だが、この先は私に対する口の利き方に気をつけろ。いくらお前でも場合によっては許さん」
ザイゼムは威圧的な態度でアーシュラを一瞥すると、再びキイの方に顔を向けた。
「とにかく今はこの状態を何とかする方が先だ」
ザイゼムは愛しそうにキイの髪を撫で上げる。
「・・・陛下」
アーシュラはよろよろと立ち上がった。
「やはりキイを、聖天風来寺に戻した方がいいのではありませんか」
その言葉に、ザイゼムの手が止まった。
「何だ、今更」
「・・・・・あそこにはかなりの術に長けている高僧もおります。それに・・・・キイはあそこで幼少の頃から育ったと聞きいてます。何かこの状態について、分かる者がいるかもしれない・・・・」
「こいつを育てたという、聖天師長はすでに3年前亡くなったと聞く。という事は聖天風来寺は、キイに関する何かの事情を知っているだろう。そこにキイを連れて行けば、決して我々にキイを返す訳がない。それだけは困る」
アーシュラは溜息をついた。
「でも・・・それではキイは・・・」
「おい、アーシュラ。ならばアムイはどうだ?」
思いがけない言葉にアーシュラは凍りついた。
「アムイ・・・?」
「お前の話だと、あいつはずっと子供の頃から一緒だったらしいじゃないか。まるで影のようにぴったりと」
「・・・・・」
「あいつこそ、キイについては心身共に詳しいんじゃないか。
何せ仮にも【恒星の双璧】の片割れなんだからな」
アーシュラは思わず唇を噛んだ。
その様子にザイゼムは意地悪く言った。
「ま。それは無理か。何せお前は異常にアムイを毛嫌いしているし、アムイの方だって我々を憎んでるだろうしな」
と、ザイゼムは再びキイの頭を優しく撫でるとこう言った。
「実はこの北の国に、北天星寺院というのがある。そこにいる高僧が、大陸でも指折りの術者であって賢者衆のひとりらしい。

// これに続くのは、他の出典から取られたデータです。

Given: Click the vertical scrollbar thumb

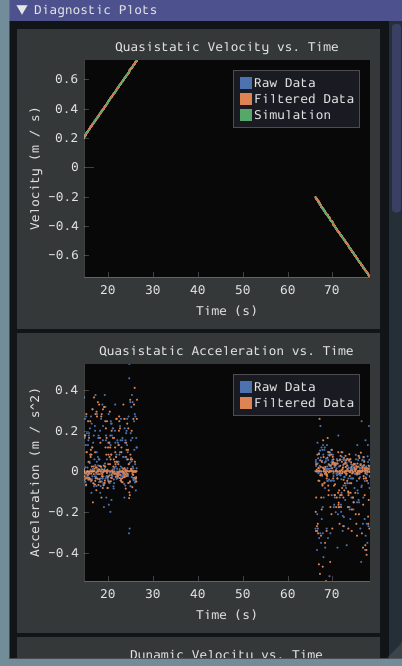Looking at the screenshot, I should (x=396, y=117).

私は今日、そこを当たってみようと思う。・・・・・この状態のこいつを置いていかなければならないのは辛いが、致仕方ない」
「陛下・・・」
それでも不安そうに自分を見つめるアーシュラにザイゼムは釘を刺した。
「私が戻るまで勝手なことをするなよ、アーシュラ。ルランにもお前を監視するよう言っておく」
そう言い放つと、ザイゼムはキイとアーシュラを残して部屋を後にしたのだった。